Real-world performance evaluation of a commercial deep learning model for intracranial hemorrhage detection.
Authors
Affiliations (4)
Affiliations (4)
- Department of Radiology and Imaging Sciences, Emory University School of Medicine, Atlanta, GA, USA.
- Department of Radiology, Mayo Clinic, Rochester, MN, USA.
- Department of Biomedical Informatics, Emory University, Atlanta, GA, USA.
- Department of Radiology and Imaging Sciences, Emory University School of Medicine, Atlanta, GA, USA. [email protected].
Abstract
Intracranial hemorrhage (ICH) is a life-threatening emergency requiring rapid and accurate diagnosis, yet the real-world performance of FDA-cleared deep-learning models remains uncertain. We retrospectively evaluated a commercial AI model (Aidoc Medical Briefcase ICH Triage) across 101,944 non-contrast head CT examinations from 74,142 patients in a 17-facility academic health system (April 2023-April 2025). Reference-standard ICH labels and imaging characteristics were extracted from radiology reports using GPT-4o with a zero-shot prompt-refinement strategy, validated against 500 manually annotated cases. The LLM achieved 96% accuracy (κ = 0.85) for ICH classification. Overall, the Aidoc model demonstrated 82.2% sensitivity, 97.6% specificity, and 96.6% accuracy. Sensitivity was highest for acute (86.2%), large >10 mm (95.0%), and multi-compartment hemorrhages (93.6%), but substantially lower for subacute (45.5%), chronic (54.8%), small ≤10 mm (74.8%), and single-compartment bleeds (76.0%). Performance was also reduced in the outpatient setting (72.2%), where subtle hemorrhages were more common, while remaining consistent across demographic subgroups. These findings show that the model performs reliably for acute and extensive ICH but is less sensitive to subtle or localized presentations, underscoring the need for ongoing real-world evaluation and targeted improvements to support safe clinical triage.

Dataset extract =
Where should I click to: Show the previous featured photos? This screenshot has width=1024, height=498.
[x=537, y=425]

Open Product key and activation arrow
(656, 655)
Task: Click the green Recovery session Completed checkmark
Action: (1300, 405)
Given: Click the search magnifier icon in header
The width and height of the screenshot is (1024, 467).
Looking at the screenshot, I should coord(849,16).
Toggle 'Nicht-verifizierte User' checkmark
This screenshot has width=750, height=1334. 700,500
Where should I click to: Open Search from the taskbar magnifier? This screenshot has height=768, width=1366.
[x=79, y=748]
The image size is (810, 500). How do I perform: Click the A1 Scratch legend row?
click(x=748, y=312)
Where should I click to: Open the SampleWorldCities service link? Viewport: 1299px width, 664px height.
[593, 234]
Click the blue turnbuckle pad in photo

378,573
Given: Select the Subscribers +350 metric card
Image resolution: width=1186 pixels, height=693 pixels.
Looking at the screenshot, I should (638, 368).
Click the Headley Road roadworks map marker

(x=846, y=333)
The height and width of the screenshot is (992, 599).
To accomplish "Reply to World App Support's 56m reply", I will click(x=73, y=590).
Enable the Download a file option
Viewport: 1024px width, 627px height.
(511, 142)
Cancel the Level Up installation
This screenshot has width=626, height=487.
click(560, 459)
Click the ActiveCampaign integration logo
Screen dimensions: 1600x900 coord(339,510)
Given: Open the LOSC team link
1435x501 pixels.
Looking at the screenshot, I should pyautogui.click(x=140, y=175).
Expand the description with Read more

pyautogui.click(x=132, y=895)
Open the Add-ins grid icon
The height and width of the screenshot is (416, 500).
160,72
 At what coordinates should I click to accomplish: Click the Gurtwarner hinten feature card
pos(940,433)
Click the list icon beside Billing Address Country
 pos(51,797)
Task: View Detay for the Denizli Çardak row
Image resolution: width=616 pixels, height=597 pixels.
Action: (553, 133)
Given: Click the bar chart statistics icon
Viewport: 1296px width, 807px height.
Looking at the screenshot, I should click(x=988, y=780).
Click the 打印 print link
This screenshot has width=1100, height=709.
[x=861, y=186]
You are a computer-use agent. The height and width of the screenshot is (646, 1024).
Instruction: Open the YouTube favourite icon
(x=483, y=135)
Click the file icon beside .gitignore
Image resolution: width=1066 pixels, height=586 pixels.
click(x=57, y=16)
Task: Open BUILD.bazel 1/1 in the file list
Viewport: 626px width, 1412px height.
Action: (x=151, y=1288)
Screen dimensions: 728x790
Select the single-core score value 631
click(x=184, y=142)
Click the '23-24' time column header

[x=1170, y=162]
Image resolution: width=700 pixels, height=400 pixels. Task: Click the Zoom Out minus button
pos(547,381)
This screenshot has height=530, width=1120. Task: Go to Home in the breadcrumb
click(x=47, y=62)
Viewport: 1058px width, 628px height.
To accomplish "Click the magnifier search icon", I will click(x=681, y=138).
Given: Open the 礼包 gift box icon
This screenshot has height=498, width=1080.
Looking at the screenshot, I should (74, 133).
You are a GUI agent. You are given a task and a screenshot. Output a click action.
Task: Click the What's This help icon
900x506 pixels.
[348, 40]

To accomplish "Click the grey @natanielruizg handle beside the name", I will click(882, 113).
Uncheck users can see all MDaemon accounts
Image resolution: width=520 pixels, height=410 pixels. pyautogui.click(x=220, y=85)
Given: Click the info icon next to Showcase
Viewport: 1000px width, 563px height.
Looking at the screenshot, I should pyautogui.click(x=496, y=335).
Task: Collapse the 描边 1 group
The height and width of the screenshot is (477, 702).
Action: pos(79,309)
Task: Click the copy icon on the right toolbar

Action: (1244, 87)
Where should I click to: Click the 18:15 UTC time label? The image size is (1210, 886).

Complete the following =
A - Translate this sentence from the intracranial hemorrhage abstract into Spanish: "Overall, the Aidoc model demonstrated 82.2% sensitivity, 97.6% specificity, and 96.6% accuracy."
B - List every hemorrhage type for which the intracranial hemorrhage abstract reports substantially lower sensitivity, each with its percentage.
C - Retype the part of the intracranial hemorrhage abstract between "Real-world performance evaluation" and "USA. [email protected].", inclusive.

Answers to each task =
A - En general, el modelo de Aidoc mostró una sensibilidad del 82,2 %, una especificidad del 97,6 % y una exactitud del 96,6 %.

B -
- Subacute: 45.5%
- Chronic: 54.8%
- Small ≤10 mm: 74.8%
- Single-compartment: 76.0%

C -
Real-world performance evaluation of a commercial deep learning model for intracranial hemorrhage detection.
Authors
Affiliations (4)
Affiliations (4)
- Department of Radiology and Imaging Sciences, Emory University School of Medicine, Atlanta, GA, USA.
- Department of Radiology, Mayo Clinic, Rochester, MN, USA.
- Department of Biomedical Informatics, Emory University, Atlanta, GA, USA.
- Department of Radiology and Imaging Sciences, Emory University School of Medicine, Atlanta, GA, USA. [email protected].